During rain and unfavorable weather, the trenches became muddy, boggy and flooded. This resulted in the amputated foot of soldiers which subsequently made survival difficult for them. Cold weather was even dangerous, and the soldiers were known to lose toes and fingers due to frostbite. Also, many soldiers died because of exposure to the cold.

7. Soldiers used to spend up to two weeks in the trenches

Men resting in sleeping shelters dug into the side of a trench, WWI
Men resting in sleeping shelters dug into the side of a trench, WWI © Pinterest

The soldiers had to spend one day to two weeks in the trenches at once. They also had some resting time during this process. Even if they were not fighting, the soldiers had to clean, arrange the weapons, etc.

6. Trenches were dug in a zigzag pattern

© lottos.com.au

These trenches were not less than a system built in with different levels along lines. These consisted of dug paths so that soldiers could move in these easily.

5. These trenches had a barbed wired fence and an embankment at the top

These areas were generally reinforced using sandbags and wooden beams. The bottom was covered with wooden duck boards. These were basically put to prevent the various diseases because of water and muddy trenches.

4. No Man’s Land

© army.mod.uk

This was the name given to the land between two enemy trench lines. This lad was the distance of about 50 to 250 yards. This was something of great importance.

3. The soldiers dig the trenches themselves, and there were three different styles of digging trenches

These three methods included entrenching i.e. digging the trenches straight into the ground. Another method was sapping which was far safer than entrenching through which the soldiers were open to enemy fires. The third method was tunneling which consisted of digging the tunnels under the ground.  This was considered to be the safest among all other methods of digging trenches.

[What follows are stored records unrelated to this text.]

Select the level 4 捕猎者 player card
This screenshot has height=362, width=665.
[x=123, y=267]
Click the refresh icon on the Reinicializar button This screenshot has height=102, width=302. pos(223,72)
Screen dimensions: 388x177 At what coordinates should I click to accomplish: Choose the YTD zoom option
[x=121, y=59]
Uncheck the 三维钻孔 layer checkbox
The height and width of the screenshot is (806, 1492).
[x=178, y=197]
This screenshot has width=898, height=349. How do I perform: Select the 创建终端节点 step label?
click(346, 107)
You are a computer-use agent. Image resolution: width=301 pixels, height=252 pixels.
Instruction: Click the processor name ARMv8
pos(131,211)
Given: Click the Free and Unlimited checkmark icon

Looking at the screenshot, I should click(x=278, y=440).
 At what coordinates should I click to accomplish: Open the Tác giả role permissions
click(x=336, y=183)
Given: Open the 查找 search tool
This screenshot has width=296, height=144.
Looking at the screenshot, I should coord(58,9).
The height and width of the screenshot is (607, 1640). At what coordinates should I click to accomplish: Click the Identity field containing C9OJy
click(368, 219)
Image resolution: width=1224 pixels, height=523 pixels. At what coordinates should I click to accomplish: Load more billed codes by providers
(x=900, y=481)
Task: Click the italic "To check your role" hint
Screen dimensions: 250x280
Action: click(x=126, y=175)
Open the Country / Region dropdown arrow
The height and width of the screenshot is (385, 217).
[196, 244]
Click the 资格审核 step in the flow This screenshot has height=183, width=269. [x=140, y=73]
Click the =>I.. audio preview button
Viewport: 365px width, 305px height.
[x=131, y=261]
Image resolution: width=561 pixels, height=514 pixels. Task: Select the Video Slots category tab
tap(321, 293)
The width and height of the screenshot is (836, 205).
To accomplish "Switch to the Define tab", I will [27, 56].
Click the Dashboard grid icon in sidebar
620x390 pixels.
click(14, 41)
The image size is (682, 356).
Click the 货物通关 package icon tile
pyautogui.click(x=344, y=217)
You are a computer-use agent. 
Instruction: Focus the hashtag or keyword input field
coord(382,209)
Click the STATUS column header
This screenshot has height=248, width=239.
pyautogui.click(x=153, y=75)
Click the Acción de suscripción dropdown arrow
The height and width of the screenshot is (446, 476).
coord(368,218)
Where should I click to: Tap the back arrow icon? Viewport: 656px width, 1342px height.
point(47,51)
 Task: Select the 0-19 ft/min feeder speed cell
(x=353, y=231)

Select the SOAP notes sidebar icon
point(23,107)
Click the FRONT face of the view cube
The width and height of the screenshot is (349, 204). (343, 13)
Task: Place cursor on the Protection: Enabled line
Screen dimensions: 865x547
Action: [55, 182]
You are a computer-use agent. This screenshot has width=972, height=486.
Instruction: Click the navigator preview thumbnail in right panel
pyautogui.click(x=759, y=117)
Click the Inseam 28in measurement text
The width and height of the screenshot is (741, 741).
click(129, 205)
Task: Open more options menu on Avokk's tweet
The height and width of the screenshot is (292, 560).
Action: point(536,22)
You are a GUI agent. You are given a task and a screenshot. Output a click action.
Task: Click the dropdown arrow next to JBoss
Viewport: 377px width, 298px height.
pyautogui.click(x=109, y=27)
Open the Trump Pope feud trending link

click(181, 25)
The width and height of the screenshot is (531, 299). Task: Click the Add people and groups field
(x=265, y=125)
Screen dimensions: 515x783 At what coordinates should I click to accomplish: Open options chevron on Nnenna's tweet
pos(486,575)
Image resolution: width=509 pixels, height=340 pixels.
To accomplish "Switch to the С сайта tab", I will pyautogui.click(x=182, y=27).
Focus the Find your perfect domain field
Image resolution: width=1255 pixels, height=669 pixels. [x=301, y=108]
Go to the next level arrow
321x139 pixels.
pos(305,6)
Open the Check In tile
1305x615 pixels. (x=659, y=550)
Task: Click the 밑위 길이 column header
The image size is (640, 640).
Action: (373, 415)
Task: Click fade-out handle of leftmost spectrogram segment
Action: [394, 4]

2. It was difficult to sleep in the tunnels

The unusual surroundings and the various noises made it difficult for the soldiers to have a proper sleep.

1. There were many cease-fires in the trenches during the World War I

© independent.co.uk

These were many times made on some important dates and days. Therefore these are some interesting facts about the Trench Warfare used in the First World War. This was indeed an interesting tactic which became so famous.